De schrijver achter mij zette zijn plannen uiteen.
“Ik werk aan een boek — het zit nog vooral in conceptfase, ideeën opdoen en uitwerken en zo. Het wordt groots. O nee — niet een meesterwerk of zo, ik ben nog maar een beginnend schrijver. Nee, ik bedoel dat het verhaal grootse proporties aanneemt. De hele menselijke geschiedenis. Het hele heelal, of laat ik de hele schepping zeggen, maar het speelt zich gewoon op aarde af.”
Zijn vriend maakte instemmende geluiden, hoewel er een zweem van verveling in zat. Dit was niet het eerste grote plan van de schrijver in spe, vermoedde ik.

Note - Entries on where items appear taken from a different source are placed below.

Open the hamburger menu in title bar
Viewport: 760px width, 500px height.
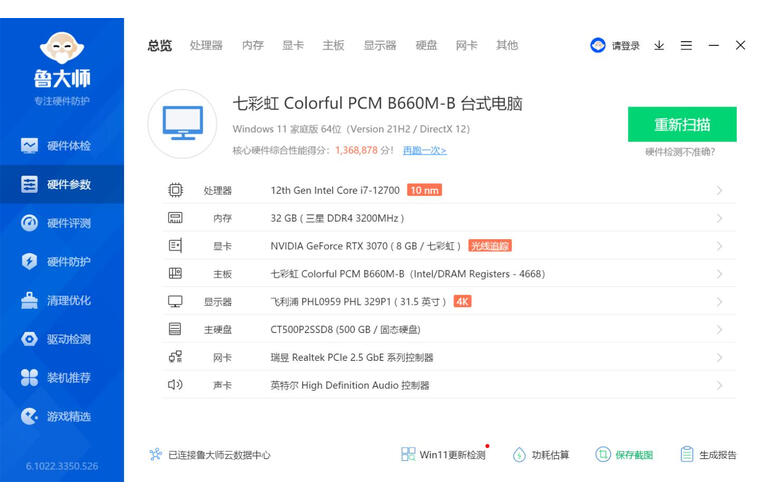tap(686, 46)
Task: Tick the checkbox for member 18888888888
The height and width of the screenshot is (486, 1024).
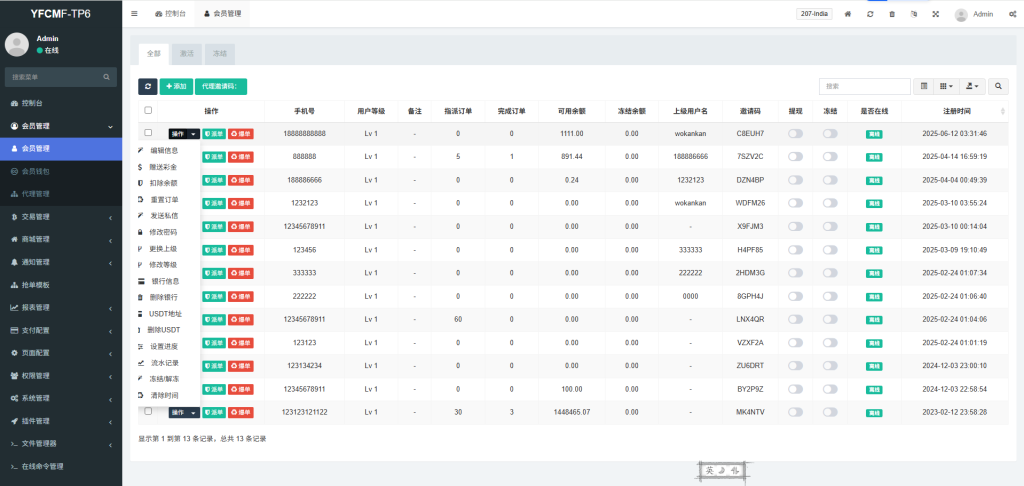Action: click(148, 132)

“Oh ja, een klassieke schoonheid,” giebelde Lily. “Lang, donker, … Het klinkt als een cliché, ik weet het. Hij heeft een wat streng gezicht, maar als hij lacht dan wordt alles licht. Een engel zei ik toch? Denk aan de engelen van de Renaissance-schilders. Zoiets.”
Het antwoord dat Heidi gaf kon ik niet verstaan, het ging teloor in een lachsalvo uit de richting van de bar.
“En nee, nieuwsgierig Aagje, we hebben nog niet,” vervolgde Lily op gemaakt strenge toon. “Maar zoals hij naar me kijkt zet hij me telkens in vuur en vlam.”
“Geschiedenis en profetieën, ja die zijn hetzelfde.” Cas maakte een weids gebaar met zijn armen.
“De tijd is deel van de Schepping en dus staat God daarbuiten. Verleden, heden en toekomst zijn één voor Hem. De mensen die de boeken van de Bijbel schreven raakten daardoor zelf wel eens in de war. Wat was er gebeurd, wat moest er nog gebeuren? Neem de Apocalyps. Geschreven als een profetie, en meestal geïnterpreteerd als een beschrijving van het einde van de wereld. Maar ik: ik lees het als geschiedenis. Een verwarde, versluierde geschiedenis, over het einde van het dinosauriërstijdperk.”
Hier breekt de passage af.